## Extracted text:
============
Thursday, January 23, 2020

Do They Really Have to Ask? Big Fossil's "Dine and Dash"



Alberta wants to know how it got so screwed by abandoned oil and gas wells. 3,406 as of today and that may just be the tip of Alberta's hydrocarbon iceberg.
As Alberta struggles to clean up thousands of oil and gas wells left behind by bankrupt companies, the province's auditor general is set to investigate how the problem became so big and why the industry regulator's efforts to collect security deposits came up so short, CBC News has learned. 
Often referred to as orphan wells, there are currently 3,406 such wells scattered around the province, usually on the properties of rural landowners, where they lie untended. 
There are another 94,000 inactive wells in the province, with the worry that many of these may become orphaned as their owners struggle — and taxpayers could be left with the bill. 
The auditor general's office will look at whether the province is doing enough to prevent wells from becoming orphaned in the first place, and whether it is prepared for more to be added to the list due to ongoing pressure on Alberta's energy economy.
Alberta is the most fiscally reckless province in Canada. A land of "everday low taxes" and even lower fossil fuel royalties. A province that consigns its people to a perpetual boom and bust economy where the government is never short of whipping boys to blame for its own breathtaking incompetence.
============
## Task instructions:
Write out the passage of the post on Alberta's orphan wells between "Do They Really" and "they lie untended.", inclusive.
============
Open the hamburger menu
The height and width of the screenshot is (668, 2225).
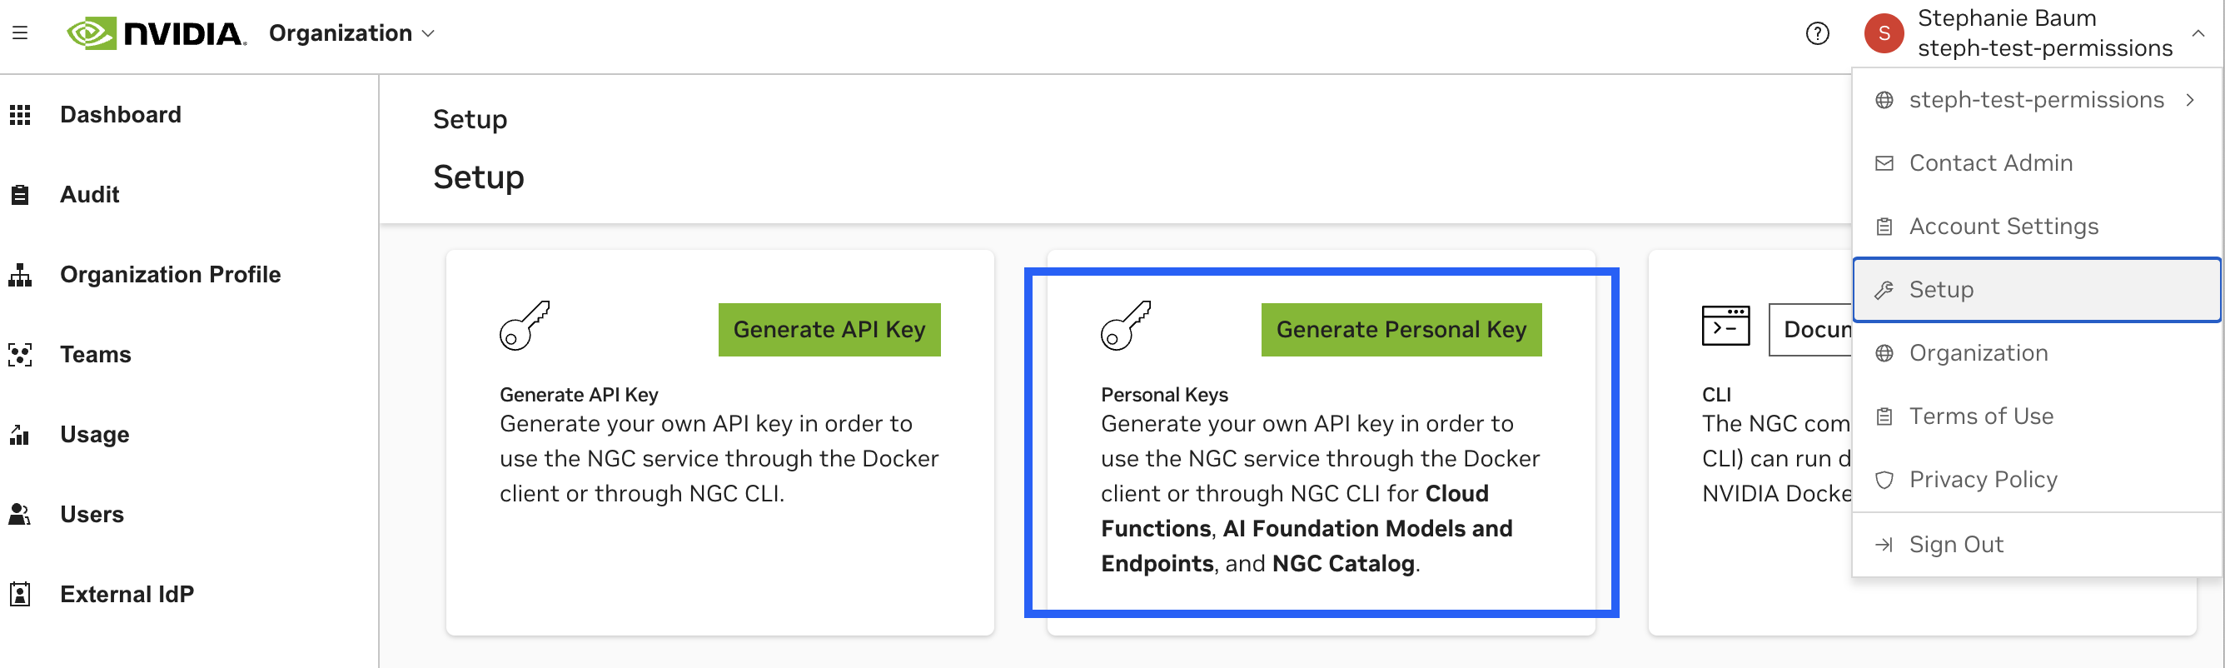click(x=19, y=33)
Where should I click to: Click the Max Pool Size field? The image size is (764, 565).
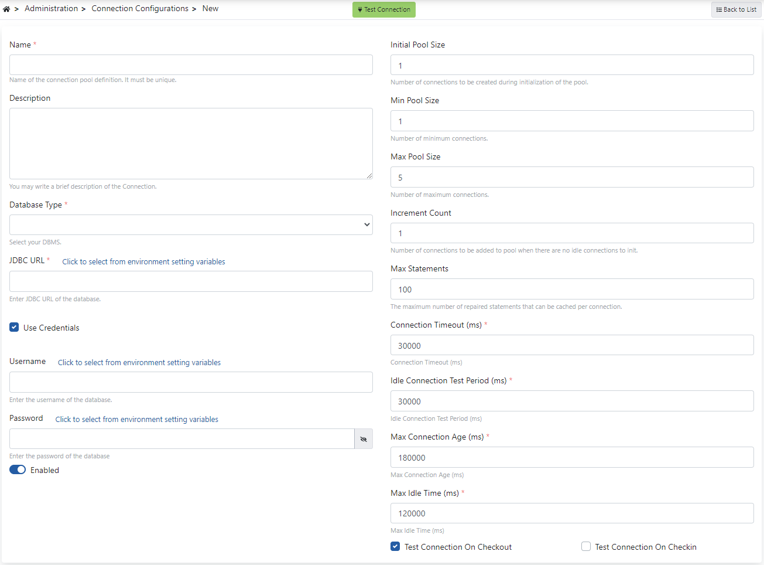(572, 177)
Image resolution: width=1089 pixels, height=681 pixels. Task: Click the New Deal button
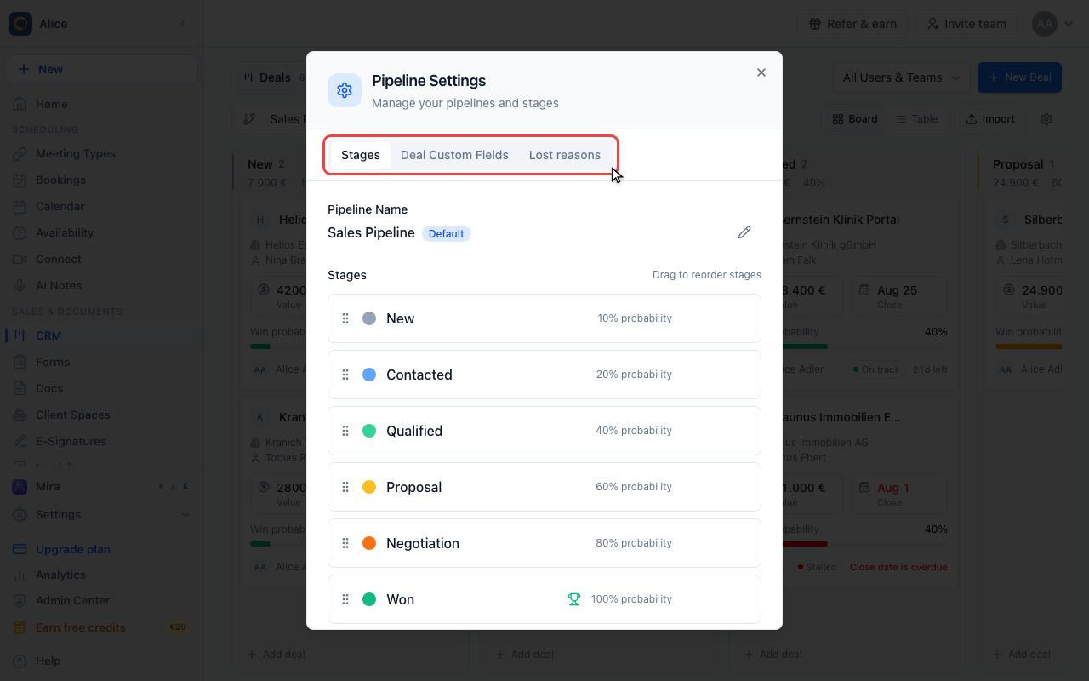pos(1019,77)
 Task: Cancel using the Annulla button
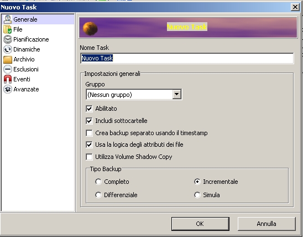click(x=267, y=224)
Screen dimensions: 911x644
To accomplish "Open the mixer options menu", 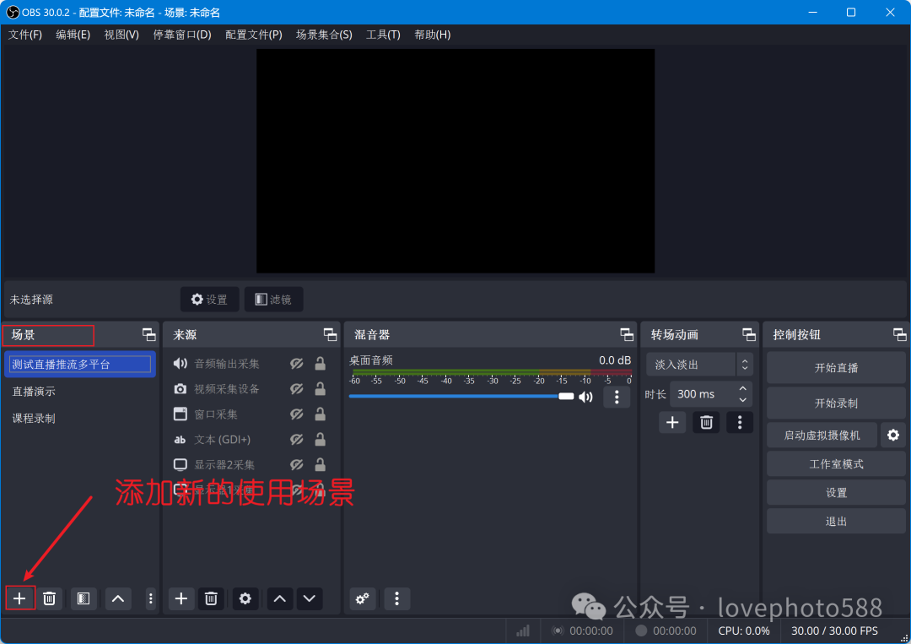I will tap(396, 599).
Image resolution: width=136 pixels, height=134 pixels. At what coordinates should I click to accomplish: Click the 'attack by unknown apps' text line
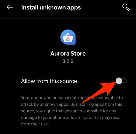tap(72, 104)
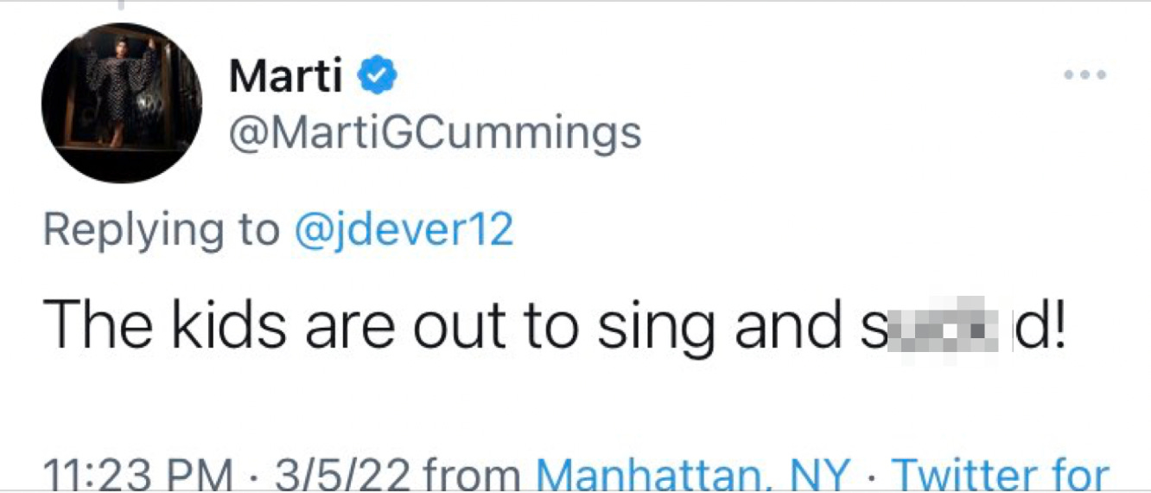Open the three-dot more options menu
The width and height of the screenshot is (1151, 493).
pos(1085,75)
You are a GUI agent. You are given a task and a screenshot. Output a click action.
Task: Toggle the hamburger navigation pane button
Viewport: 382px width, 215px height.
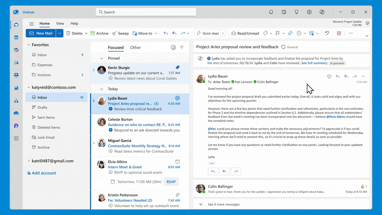(31, 23)
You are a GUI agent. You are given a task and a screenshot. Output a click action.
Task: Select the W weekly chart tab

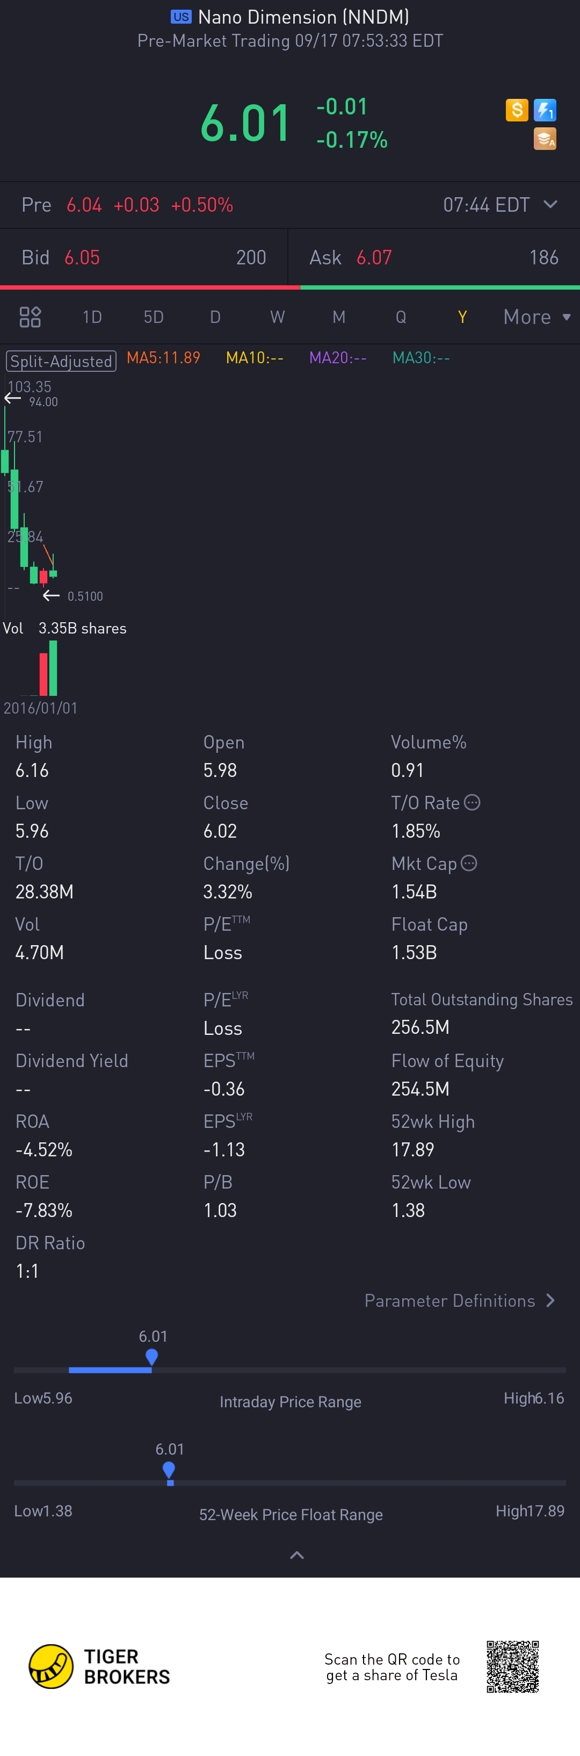click(277, 317)
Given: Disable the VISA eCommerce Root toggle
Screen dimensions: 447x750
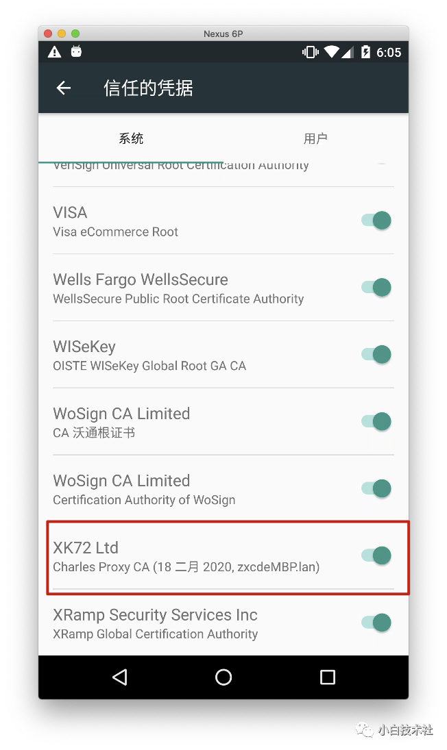Looking at the screenshot, I should [376, 221].
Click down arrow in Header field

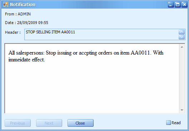pyautogui.click(x=181, y=37)
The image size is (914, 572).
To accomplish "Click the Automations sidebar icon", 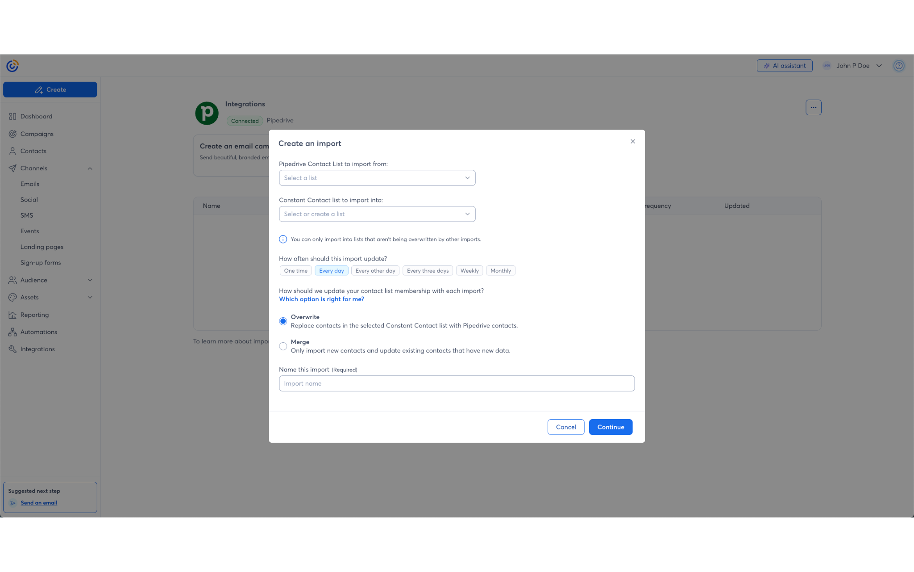I will (12, 332).
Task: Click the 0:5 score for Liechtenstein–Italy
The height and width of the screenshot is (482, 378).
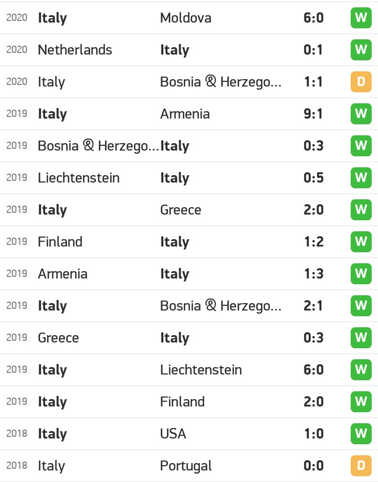Action: point(313,178)
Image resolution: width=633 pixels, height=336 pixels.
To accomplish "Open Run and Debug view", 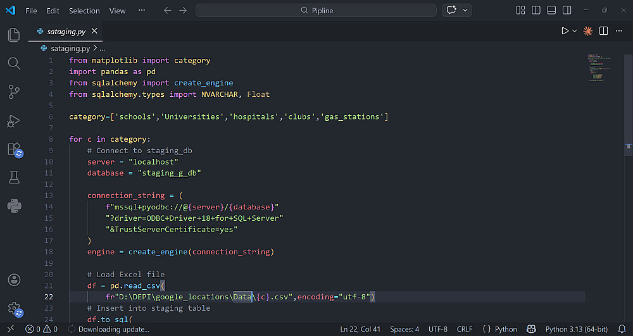I will point(13,121).
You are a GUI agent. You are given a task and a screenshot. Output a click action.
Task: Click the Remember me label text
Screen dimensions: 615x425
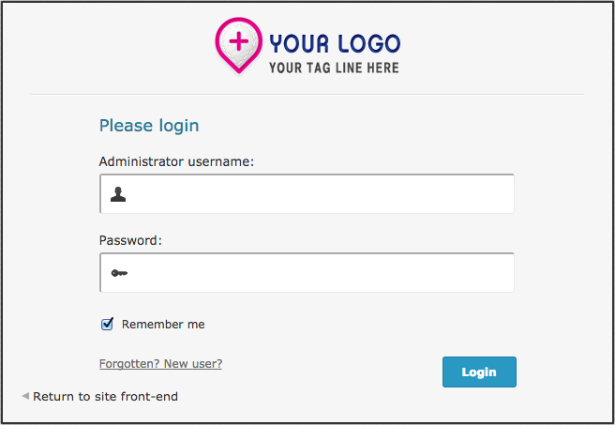click(x=163, y=325)
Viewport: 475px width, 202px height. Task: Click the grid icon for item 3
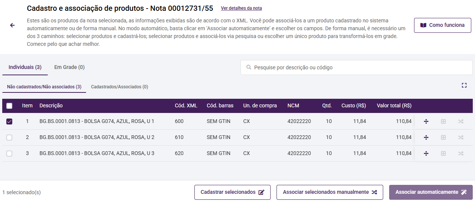443,154
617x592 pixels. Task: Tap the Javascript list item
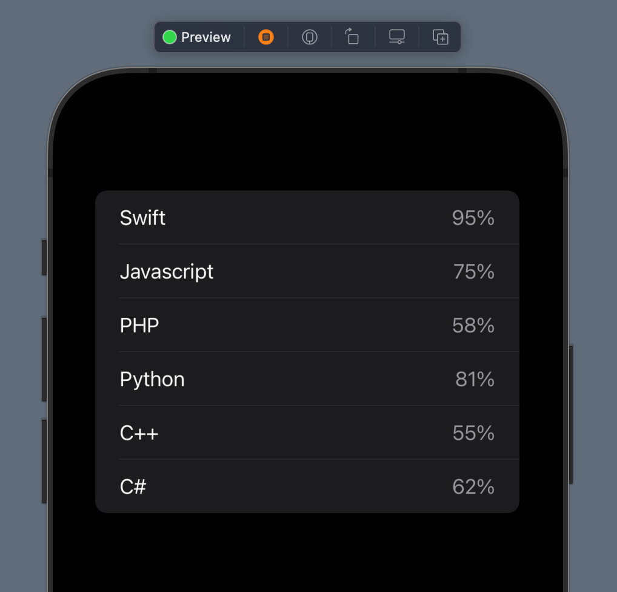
============
## Correct result:
Do They Really Have to Ask? Big Fossil's "Dine and Dash"



Alberta wants to know how it got so screwed by abandoned oil and gas wells. 3,406 as of today and that may just be the tip of Alberta's hydrocarbon iceberg.
As Alberta struggles to clean up thousands of oil and gas wells left behind by bankrupt companies, the province's auditor general is set to investigate how the problem became so big and why the industry regulator's efforts to collect security deposits came up so short, CBC News has learned. 
Often referred to as orphan wells, there are currently 3,406 such wells scattered around the province, usually on the properties of rural landowners, where they lie untended.